Ad Report Card

Your Logo Goes Here

An art exhibit with no art, just ads.

Last month, when a small Los Angeles art gallery called BlkMrkt opened its new show, “Sponsorship,” a more-than-capacity crowd turned up. Hundreds of people (including, rumor has it, Keanu Reeves) were unable to get in before the fire marshal shut the proceedings down. Curiously, all this buzz was for an an art exhibit with no art. The visuals are just logos, chosen not for aesthetic reasons, but for monetary ones: The inclusion and display size of the logos was a matter of who agreed to sponsor the show and how much they paid.

Solicitations went out last summer to hundreds of companies, who were told they could get into the show at various sponsorship levels according to how much they were willing to pony up in cash, services, and merchandise ($500 earned “Patron of the Arts” status;  $1,000 got “Bronze Medallion Status,” and so on). Many of the companies who chose to play along were niche-oriented shoe or skateboard firms and the like. The bigger names included Levi’s, AOL, Yahoo!, Kinko’s, and Red Bull.

“Sponsorship,” which is on view through March 21, aims to make an interesting point or two about the intersection of art and commerce. These days we’re all used to seeing corporate names and logos lurking on museum walls just a few feet from art works. Corporate sponsorship of fine art and cultural events became gradually more widespread from the 1960s and was basically a given by 1985, when the director of New York’s Metropolitan Museum commented to the New York Times, ”There is no question that because we have become dependent on corporate sponsorship, we keep an eye on which shows are likely to be funded by corporations and which are not.”

So, the motivation for the arts world to gin up sponsors is obvious. But what exactly are the corporations in it for? Sometimes the patronage payoff is pretty obvious. Dior once sponsored a Met exhibition on Christian Dior, and Tiffany sponsored a Met Tiffany show. Another Met exhibition, “The Man and the Horse,” relied on a grant from Ralph Lauren of Polo fame. Mobil (now part of ExxonMobil) sponsored exhibitions of art from Cameroon, Nigeria, and other “countries we do business with,” a spokeswoman for that company once explained.

In other instances the link is not as direct, but still easy to suss out. Philip Morris has been a patron of modern art since at least 1965, when it underwrote a Pop and Op Art show. In her 1999 book No Logo, Naomi Klein quoted a brand manager explaining that Tequiza had backed a “risqué” George Holz show because “art was a natural synergy with our product.” This was an example, to Klein, of firms “thirstily soaking up cultural ideas and iconography that their brands could reflect by projecting these ideas and images back on the culture as ‘extensions’ of their brands.”
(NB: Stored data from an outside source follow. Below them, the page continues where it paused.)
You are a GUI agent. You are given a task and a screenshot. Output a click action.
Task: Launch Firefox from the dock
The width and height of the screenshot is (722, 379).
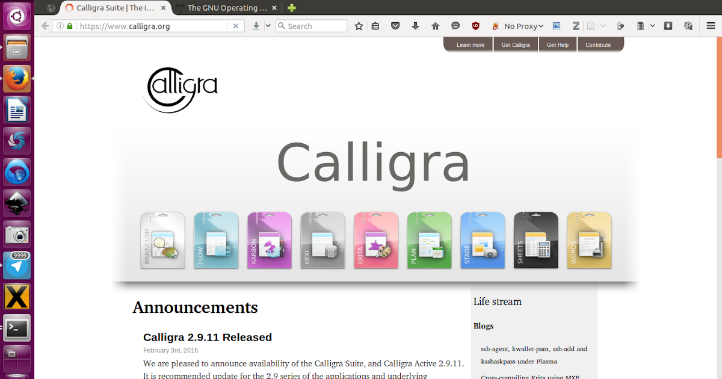[16, 78]
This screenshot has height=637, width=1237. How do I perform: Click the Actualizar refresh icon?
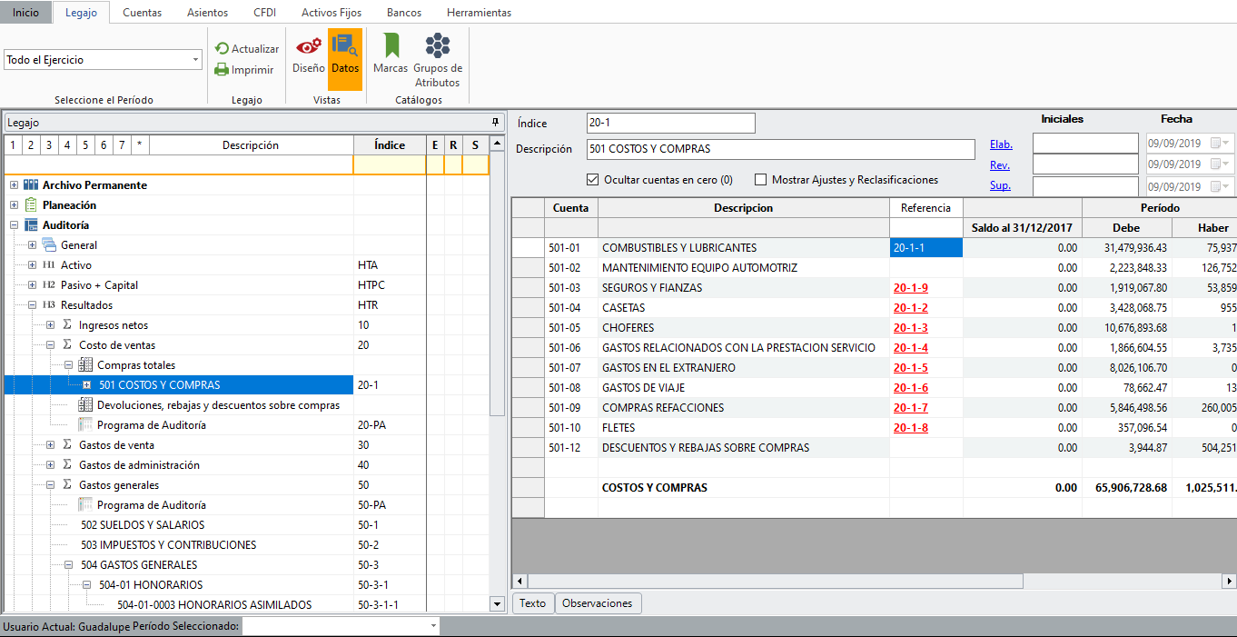tap(222, 49)
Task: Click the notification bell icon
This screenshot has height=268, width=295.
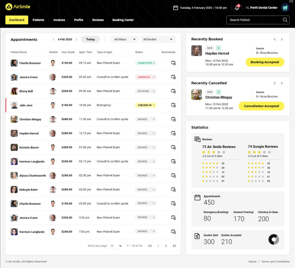Action: point(237,8)
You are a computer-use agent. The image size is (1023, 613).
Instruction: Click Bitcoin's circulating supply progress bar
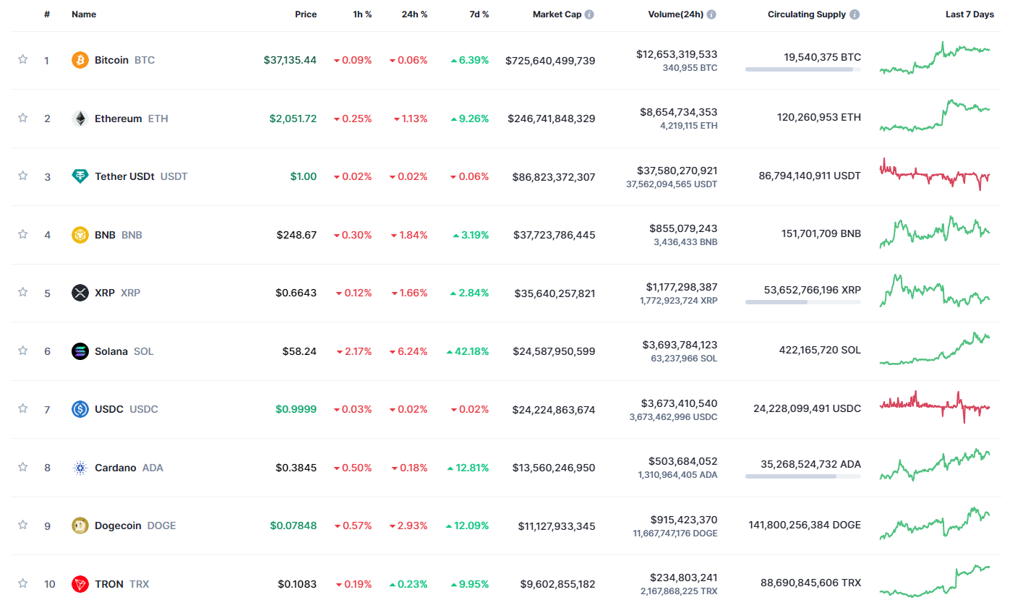[802, 69]
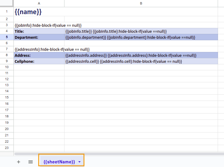This screenshot has width=224, height=167.
Task: Click the {{jobInfo.title}} cell in column B
Action: (141, 31)
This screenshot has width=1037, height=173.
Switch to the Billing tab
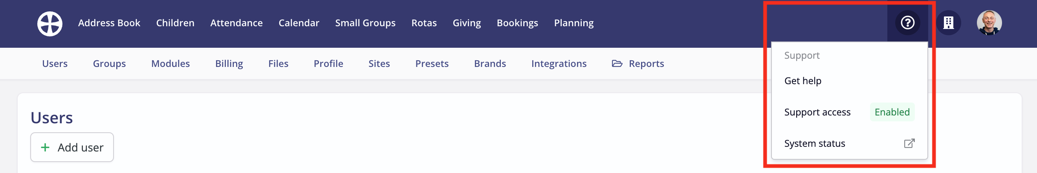point(229,63)
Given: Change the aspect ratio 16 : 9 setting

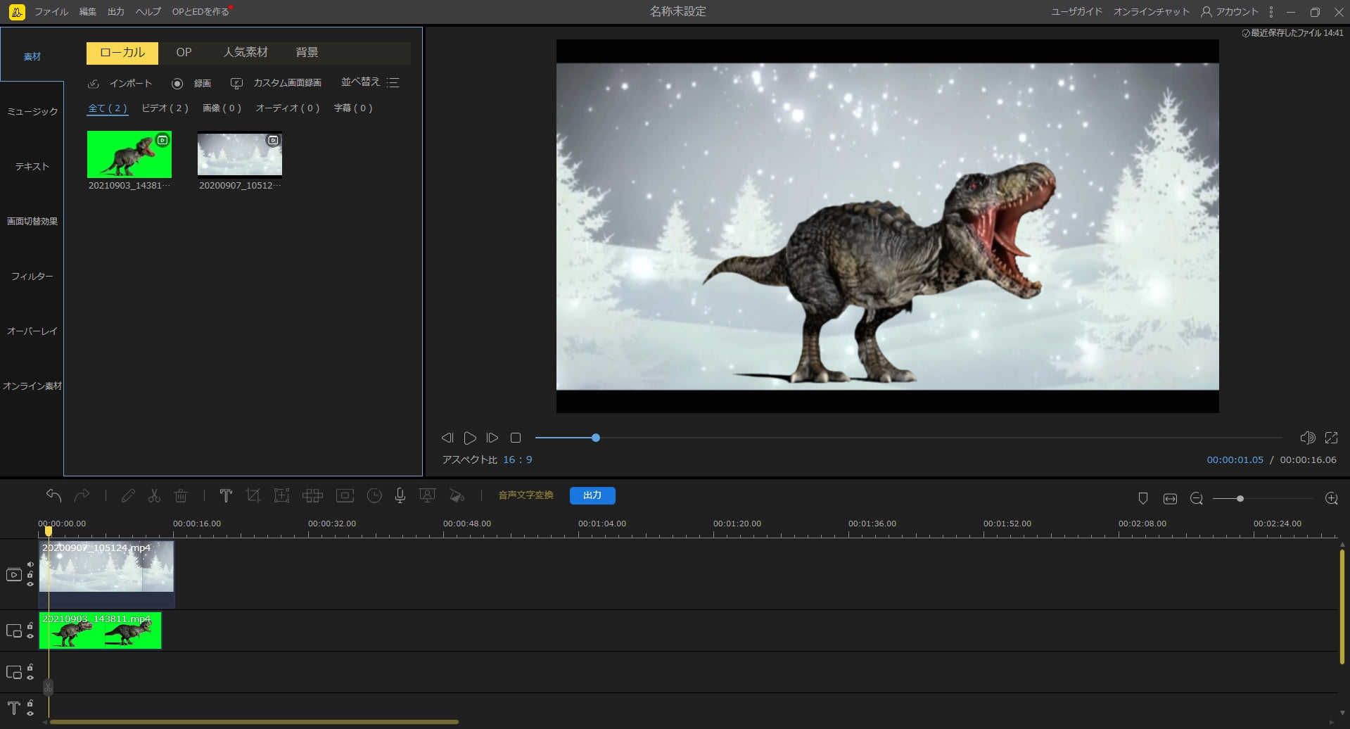Looking at the screenshot, I should point(517,459).
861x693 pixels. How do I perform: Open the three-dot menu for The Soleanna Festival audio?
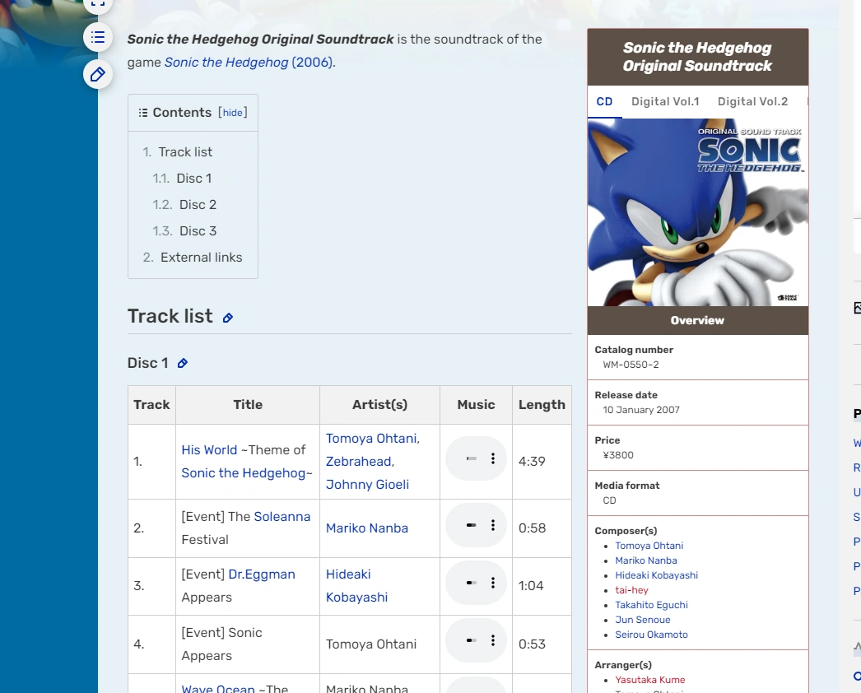[x=492, y=525]
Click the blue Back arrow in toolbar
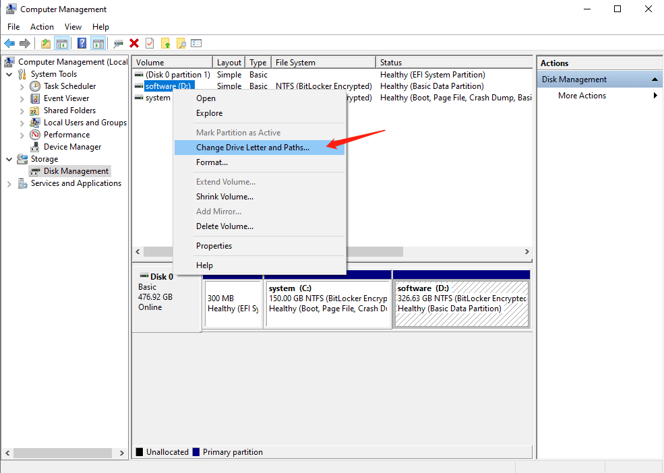 pos(9,43)
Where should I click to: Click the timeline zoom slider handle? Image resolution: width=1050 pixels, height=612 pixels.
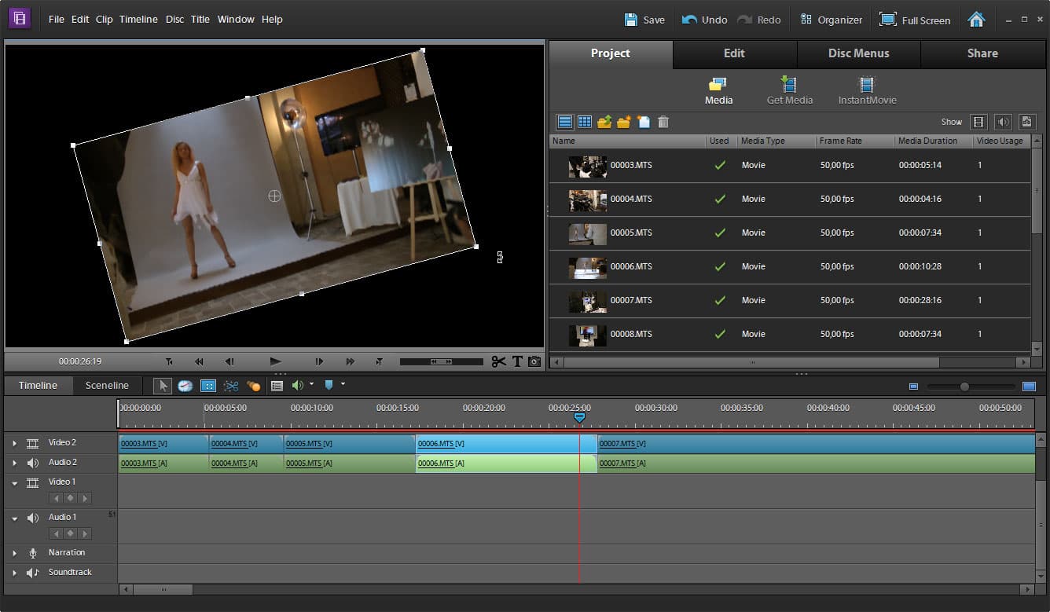(964, 387)
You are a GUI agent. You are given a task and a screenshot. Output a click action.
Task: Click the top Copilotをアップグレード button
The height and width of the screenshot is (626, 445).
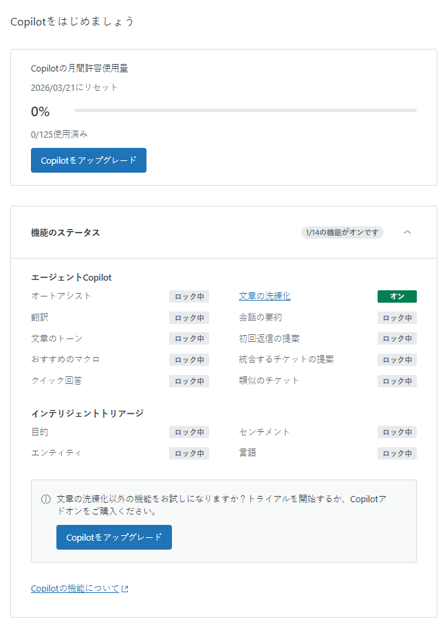(89, 160)
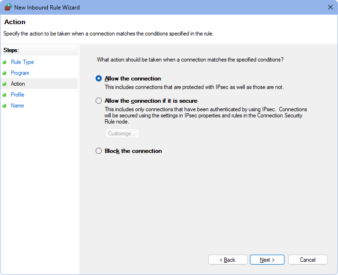Select the highlighted Action step label
This screenshot has width=338, height=275.
18,84
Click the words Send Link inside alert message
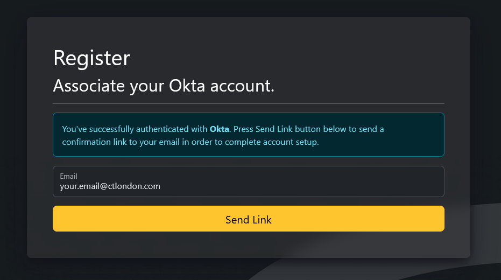 tap(274, 129)
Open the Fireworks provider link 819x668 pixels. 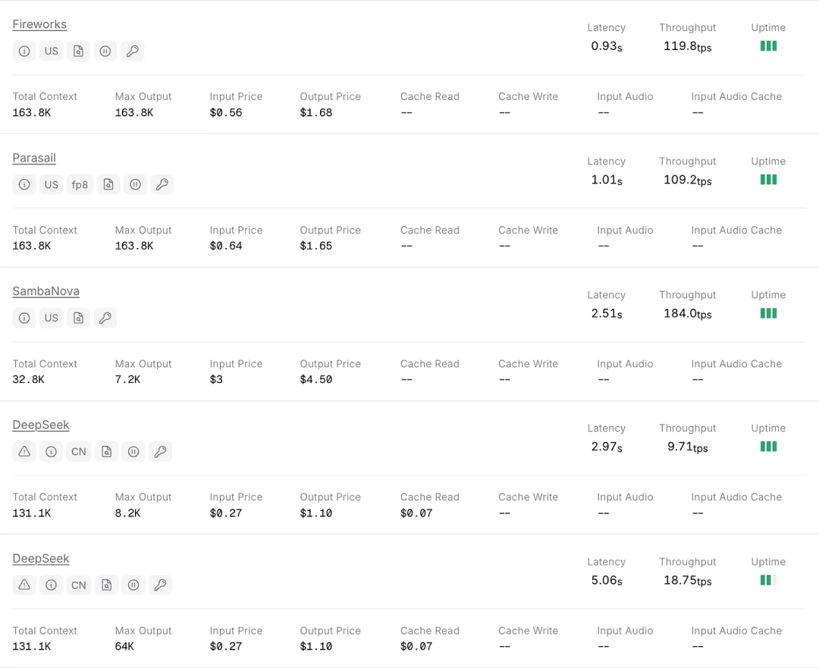pyautogui.click(x=39, y=24)
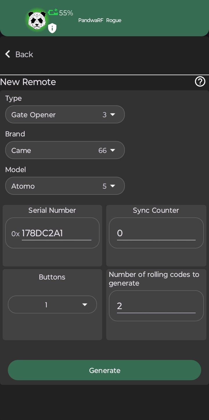Tap the PandwaRF Rogue device name

click(100, 20)
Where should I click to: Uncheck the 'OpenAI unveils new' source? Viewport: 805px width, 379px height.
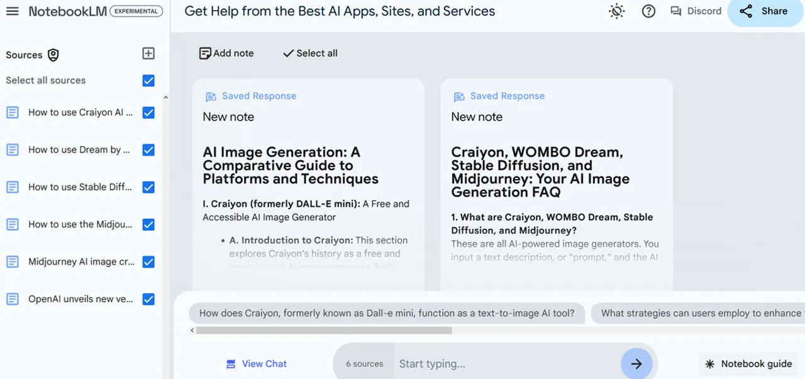[x=148, y=299]
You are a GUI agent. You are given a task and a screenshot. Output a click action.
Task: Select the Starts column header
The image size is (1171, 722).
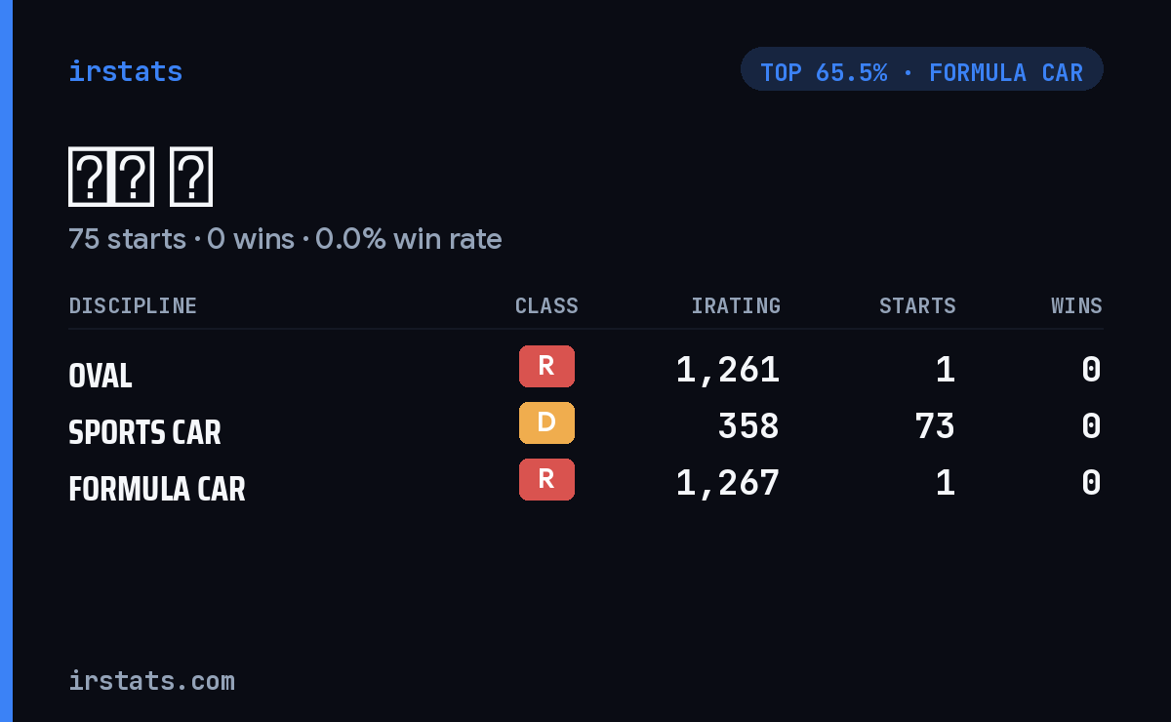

What “Sponsorship” does so cleverly is simply remove culture from the equation. There’s no brand extension here for the “patrons” to exploit; it’s just them. The show thus takes a poke at the fine art world’s dependence on corporate support, but also asks whether sponsorship is evidence of good corporate citizenship, or merely a refined form of product placement. A release about the show takes a line similar to Naomi Klein’s, saying that the show and its forthcoming catalog examine how “companies that want to a appear ‘down’ with a certain demographic have attempted to co-opt an honest, organic, and real culture with a commercial one.”

But the real message is actually a little more subtle than that. “Sponsorship” was organized by Ryan McGinness, a New York artist who also runs a commercial design studio called Ego. BlkMrkt, in addition to having a gallery space, is also the design studio of Shepard Fairey, who is probably best known for the famous “Obey Giant” sticker-and-stencil phenomenon familiar to urbanites all over the country, if not the world. Neither McGinness nor Fairey, then, is interested in blanket condemnation of commerce; instead they seem interested in provoking their audience to see that the lines between art and capital are blurry everywhere you look.

Some of the better-known participants are actually clients of either BlkMrkt or Ego. One major participant who bought in solely on the basis of a cold call was Scion, the new Gen Y-targeted car from Toyota. “Scion is branding by as many noncorporate methods as possible,” explains Jeri Yoshizu, a Scion promotions manager. Major concert tours and sporting events are out for now, in favor of “communities and businesses and causes that are relevant to the core Scion segment. ” So, depending on how you look at that statement, Scion was pumping its brand among the below-the-radar and ahead-of-the-curve market leaders—or trying to a appear “down” with a certain demographic. Or—and of course this is the correct answer—both.

Yoshizu’s only complaint was that the company’s logo in the show identified the car as the “Toyota Scion,” rather than simply “Scion.” “Other than that,” she adds, “I thought it was super cool. I did feel that we were being mocked, but what the hell.”